Input for this task: Begin

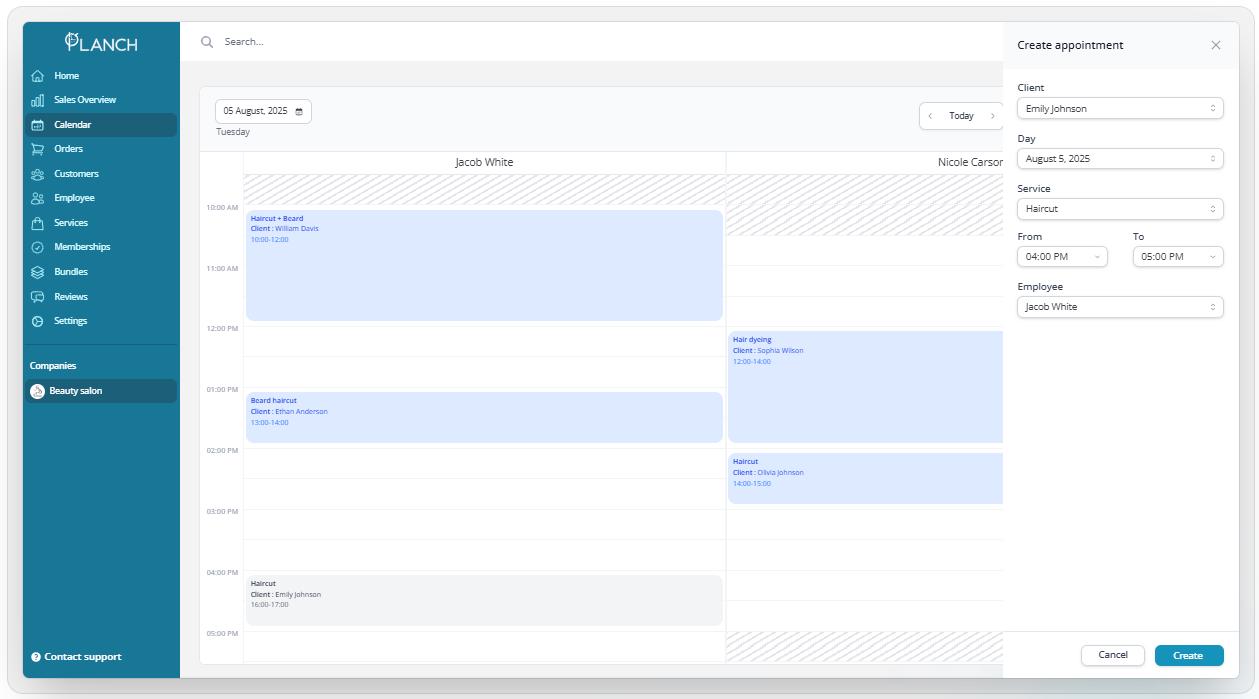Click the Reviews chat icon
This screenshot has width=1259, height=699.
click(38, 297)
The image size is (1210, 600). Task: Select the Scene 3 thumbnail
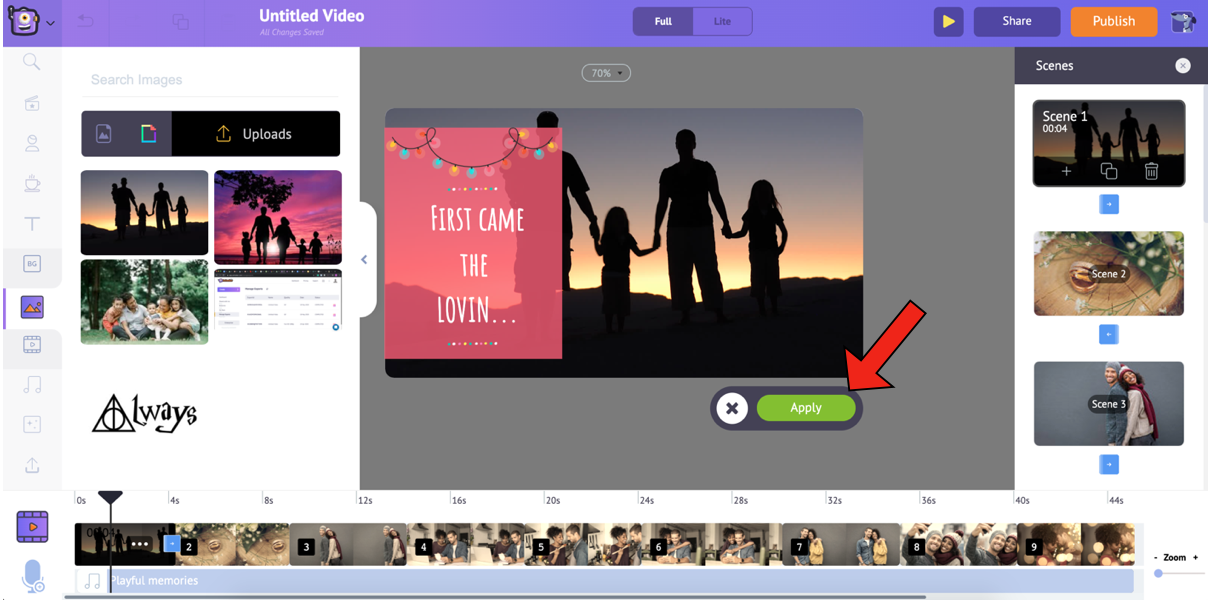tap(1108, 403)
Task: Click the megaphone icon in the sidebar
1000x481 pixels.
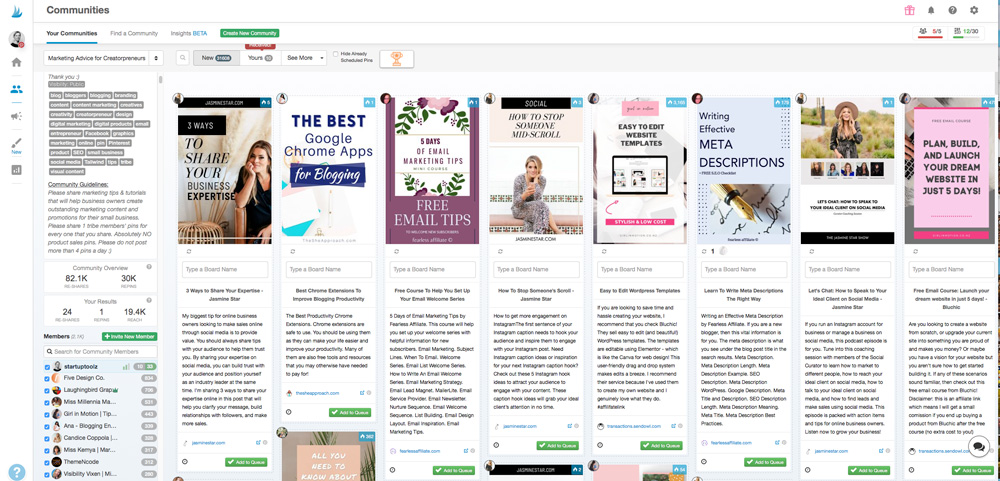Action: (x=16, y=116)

Input for this task: End

Your answer must be the lines from the one holding "The image size" through the final line of the records above, exactly as written and without any pictures.

The image size is (1210, 600). Task: Select the Scene 3 thumbnail
tap(1108, 403)
Task: Click the megaphone icon in the sidebar
1000x481 pixels.
Action: (x=16, y=116)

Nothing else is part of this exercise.